Work instruction
Where a line of the records contains the word "resolution", show that line.

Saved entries
⁂

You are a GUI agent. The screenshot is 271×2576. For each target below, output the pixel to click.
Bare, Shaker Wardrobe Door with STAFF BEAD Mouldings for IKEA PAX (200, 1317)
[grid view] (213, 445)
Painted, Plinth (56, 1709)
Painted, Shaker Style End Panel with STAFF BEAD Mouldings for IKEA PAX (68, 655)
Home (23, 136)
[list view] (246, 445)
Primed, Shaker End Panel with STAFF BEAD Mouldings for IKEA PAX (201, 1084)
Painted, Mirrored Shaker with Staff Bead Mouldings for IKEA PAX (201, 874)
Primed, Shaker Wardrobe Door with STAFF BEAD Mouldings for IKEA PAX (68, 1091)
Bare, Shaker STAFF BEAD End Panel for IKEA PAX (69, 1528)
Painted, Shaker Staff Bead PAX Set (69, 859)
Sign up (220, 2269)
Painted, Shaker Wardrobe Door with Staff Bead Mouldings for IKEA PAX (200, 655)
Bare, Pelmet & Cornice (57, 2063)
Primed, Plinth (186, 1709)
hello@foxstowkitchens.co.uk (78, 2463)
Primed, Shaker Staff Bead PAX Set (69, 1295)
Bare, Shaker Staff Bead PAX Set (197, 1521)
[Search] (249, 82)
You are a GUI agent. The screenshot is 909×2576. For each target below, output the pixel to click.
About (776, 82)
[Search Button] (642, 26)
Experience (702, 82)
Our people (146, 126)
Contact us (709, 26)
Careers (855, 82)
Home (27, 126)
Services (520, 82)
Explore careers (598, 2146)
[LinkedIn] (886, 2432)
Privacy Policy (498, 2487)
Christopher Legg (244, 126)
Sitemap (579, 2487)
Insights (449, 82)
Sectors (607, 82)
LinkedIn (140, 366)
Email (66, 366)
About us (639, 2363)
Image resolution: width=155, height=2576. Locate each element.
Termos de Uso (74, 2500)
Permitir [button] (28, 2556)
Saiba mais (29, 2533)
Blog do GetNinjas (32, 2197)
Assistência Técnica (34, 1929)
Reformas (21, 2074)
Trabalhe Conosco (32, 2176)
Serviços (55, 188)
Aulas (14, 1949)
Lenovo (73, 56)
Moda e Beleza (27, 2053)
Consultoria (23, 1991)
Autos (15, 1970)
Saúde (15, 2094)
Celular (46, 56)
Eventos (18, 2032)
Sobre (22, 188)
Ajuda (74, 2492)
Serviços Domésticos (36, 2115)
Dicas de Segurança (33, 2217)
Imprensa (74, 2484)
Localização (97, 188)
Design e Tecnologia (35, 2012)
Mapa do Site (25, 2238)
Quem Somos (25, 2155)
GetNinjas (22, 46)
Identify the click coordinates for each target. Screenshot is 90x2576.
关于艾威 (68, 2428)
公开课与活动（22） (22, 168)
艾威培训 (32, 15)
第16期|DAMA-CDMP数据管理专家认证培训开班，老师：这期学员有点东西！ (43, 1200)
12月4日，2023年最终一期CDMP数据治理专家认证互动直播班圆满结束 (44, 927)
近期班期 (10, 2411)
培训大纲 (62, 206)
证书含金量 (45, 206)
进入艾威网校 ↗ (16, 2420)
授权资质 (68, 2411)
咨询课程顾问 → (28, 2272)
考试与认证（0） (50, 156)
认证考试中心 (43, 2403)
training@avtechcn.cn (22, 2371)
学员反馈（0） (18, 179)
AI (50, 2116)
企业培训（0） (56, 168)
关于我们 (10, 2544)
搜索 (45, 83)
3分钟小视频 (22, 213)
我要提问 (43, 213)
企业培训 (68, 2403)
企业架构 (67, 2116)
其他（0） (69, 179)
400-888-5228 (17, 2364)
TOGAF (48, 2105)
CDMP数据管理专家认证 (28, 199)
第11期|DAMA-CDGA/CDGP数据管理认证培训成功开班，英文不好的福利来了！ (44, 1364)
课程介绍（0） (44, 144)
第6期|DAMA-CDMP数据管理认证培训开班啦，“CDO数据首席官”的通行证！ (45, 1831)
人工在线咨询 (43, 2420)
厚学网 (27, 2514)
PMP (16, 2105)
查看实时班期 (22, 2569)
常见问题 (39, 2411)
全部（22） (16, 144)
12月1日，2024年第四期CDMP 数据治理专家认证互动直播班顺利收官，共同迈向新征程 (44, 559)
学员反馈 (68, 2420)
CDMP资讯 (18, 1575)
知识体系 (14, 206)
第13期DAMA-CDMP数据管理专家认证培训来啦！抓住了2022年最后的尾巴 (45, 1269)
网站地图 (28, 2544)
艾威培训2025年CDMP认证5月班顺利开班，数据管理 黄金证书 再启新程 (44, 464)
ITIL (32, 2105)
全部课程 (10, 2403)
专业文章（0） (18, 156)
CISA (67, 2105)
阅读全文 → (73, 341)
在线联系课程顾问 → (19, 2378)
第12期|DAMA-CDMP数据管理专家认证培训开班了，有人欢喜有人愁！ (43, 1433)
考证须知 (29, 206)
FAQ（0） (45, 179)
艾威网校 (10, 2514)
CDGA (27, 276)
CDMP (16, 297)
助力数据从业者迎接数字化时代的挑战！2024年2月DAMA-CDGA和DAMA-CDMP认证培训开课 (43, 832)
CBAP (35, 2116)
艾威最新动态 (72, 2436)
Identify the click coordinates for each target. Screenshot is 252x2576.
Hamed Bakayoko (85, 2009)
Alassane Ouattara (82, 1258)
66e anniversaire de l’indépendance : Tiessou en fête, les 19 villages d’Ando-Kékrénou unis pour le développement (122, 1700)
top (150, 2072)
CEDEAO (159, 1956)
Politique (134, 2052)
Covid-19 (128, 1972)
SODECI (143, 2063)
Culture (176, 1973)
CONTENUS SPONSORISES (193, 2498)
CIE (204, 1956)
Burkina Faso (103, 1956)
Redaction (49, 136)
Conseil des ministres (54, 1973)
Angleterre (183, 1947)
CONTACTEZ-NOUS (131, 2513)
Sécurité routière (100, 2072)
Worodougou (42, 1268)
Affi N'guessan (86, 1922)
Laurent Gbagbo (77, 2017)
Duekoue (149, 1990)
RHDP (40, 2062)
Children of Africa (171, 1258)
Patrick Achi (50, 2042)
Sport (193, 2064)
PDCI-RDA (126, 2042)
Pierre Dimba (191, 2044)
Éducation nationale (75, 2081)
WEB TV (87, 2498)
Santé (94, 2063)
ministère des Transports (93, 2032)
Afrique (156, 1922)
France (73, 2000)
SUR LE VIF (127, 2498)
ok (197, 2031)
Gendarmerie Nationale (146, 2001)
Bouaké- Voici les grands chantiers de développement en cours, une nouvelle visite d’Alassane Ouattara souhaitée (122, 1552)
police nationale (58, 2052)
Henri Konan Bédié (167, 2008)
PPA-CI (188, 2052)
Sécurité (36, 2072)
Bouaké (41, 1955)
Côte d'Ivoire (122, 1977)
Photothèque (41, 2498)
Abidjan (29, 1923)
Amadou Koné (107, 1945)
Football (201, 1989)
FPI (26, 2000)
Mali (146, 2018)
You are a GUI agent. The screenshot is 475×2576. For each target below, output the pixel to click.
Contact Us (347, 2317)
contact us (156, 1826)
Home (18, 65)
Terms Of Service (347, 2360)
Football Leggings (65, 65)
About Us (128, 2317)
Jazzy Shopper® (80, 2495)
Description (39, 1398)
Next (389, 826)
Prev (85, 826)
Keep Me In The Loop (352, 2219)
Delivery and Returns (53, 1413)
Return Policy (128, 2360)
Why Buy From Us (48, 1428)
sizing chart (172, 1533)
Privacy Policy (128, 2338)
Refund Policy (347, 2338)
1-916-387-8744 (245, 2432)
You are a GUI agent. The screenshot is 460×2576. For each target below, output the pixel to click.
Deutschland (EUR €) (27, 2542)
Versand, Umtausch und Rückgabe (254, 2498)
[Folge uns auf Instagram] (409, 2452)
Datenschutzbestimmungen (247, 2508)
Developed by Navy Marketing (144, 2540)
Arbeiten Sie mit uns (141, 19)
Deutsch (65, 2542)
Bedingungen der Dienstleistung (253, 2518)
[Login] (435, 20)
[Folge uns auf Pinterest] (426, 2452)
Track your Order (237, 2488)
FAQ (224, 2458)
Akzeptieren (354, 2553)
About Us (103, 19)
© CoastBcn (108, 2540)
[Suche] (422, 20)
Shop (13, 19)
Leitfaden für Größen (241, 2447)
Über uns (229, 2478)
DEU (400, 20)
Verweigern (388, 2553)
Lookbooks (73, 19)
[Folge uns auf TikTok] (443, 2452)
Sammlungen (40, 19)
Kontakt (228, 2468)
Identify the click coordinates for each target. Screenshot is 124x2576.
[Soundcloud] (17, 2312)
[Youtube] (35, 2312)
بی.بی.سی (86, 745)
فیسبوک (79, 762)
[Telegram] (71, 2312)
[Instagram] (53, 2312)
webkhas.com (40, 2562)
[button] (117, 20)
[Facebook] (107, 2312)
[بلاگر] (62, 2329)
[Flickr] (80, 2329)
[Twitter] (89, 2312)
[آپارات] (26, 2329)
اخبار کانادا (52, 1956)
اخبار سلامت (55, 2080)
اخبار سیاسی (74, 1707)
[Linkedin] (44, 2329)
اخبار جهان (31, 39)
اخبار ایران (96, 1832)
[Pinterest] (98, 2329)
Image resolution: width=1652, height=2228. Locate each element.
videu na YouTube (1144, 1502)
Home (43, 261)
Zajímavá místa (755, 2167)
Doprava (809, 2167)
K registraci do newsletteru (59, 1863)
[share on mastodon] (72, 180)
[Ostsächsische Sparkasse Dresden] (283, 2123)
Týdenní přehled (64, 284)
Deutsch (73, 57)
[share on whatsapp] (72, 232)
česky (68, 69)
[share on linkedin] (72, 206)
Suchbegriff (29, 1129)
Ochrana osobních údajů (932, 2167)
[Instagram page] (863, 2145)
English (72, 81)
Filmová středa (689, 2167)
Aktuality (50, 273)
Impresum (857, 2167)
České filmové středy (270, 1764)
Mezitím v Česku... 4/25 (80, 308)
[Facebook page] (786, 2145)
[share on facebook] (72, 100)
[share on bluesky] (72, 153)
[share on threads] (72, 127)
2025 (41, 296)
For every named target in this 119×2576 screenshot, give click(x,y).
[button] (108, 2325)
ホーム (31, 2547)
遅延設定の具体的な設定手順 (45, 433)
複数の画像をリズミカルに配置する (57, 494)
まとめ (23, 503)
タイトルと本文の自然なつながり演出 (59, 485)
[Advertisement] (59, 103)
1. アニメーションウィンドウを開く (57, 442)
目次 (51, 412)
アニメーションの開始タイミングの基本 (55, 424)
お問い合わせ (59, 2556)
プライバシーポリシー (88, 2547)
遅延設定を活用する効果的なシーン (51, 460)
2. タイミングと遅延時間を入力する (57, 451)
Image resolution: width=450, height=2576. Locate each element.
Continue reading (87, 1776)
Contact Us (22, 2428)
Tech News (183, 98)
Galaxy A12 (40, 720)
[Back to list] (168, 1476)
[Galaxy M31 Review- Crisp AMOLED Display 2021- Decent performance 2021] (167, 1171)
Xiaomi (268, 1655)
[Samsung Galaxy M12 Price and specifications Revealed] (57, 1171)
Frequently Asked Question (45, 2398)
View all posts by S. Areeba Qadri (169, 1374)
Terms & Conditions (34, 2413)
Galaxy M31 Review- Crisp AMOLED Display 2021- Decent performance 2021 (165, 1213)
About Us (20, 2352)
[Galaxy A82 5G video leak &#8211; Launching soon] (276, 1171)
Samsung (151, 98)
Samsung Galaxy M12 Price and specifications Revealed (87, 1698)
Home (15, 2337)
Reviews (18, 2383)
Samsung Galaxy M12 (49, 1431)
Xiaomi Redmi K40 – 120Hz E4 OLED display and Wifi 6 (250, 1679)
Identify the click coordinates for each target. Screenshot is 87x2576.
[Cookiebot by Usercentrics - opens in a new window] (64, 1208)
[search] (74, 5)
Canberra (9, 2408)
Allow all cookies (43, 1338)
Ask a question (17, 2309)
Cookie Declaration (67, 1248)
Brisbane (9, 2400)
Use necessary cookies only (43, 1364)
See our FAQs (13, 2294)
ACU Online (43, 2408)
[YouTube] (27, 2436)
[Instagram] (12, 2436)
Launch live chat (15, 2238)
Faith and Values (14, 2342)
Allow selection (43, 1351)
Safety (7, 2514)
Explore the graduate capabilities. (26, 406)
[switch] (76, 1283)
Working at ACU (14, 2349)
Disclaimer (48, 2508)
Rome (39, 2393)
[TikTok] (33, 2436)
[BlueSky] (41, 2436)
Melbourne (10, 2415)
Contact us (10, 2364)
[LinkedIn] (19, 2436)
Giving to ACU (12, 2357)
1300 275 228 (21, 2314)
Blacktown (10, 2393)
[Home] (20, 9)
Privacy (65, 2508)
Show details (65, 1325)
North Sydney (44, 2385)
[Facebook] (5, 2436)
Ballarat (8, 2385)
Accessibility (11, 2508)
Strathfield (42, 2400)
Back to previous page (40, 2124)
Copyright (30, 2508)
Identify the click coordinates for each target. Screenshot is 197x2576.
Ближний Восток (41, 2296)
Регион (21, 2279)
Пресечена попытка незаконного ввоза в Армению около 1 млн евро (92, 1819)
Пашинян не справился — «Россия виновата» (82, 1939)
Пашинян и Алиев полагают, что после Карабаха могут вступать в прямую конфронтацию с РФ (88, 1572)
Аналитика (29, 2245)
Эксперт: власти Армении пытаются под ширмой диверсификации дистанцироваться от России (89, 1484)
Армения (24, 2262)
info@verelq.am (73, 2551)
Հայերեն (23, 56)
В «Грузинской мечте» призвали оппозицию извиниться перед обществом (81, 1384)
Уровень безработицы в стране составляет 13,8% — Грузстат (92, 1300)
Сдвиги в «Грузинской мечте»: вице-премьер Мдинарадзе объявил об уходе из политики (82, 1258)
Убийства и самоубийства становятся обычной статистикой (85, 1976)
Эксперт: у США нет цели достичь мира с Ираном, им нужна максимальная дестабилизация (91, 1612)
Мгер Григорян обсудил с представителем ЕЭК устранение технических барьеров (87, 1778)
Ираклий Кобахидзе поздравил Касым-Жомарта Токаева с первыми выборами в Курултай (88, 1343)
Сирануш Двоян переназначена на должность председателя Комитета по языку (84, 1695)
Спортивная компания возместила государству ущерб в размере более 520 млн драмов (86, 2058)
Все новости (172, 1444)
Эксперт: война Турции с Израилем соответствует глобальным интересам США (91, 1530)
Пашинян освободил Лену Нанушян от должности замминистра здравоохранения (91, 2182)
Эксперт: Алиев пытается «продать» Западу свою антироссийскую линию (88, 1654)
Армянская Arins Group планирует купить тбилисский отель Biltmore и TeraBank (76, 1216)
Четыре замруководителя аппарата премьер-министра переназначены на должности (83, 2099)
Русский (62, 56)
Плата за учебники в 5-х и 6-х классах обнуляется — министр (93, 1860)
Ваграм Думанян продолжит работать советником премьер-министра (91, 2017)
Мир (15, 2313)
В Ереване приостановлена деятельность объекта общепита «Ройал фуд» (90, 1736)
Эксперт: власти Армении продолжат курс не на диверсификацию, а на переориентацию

⁂

Expected output
Image resolution: width=155, height=2576. Locate each element.
Image resolution: width=1652, height=2228. Locate each element.
Image resolution: width=450, height=2576. Locate each element.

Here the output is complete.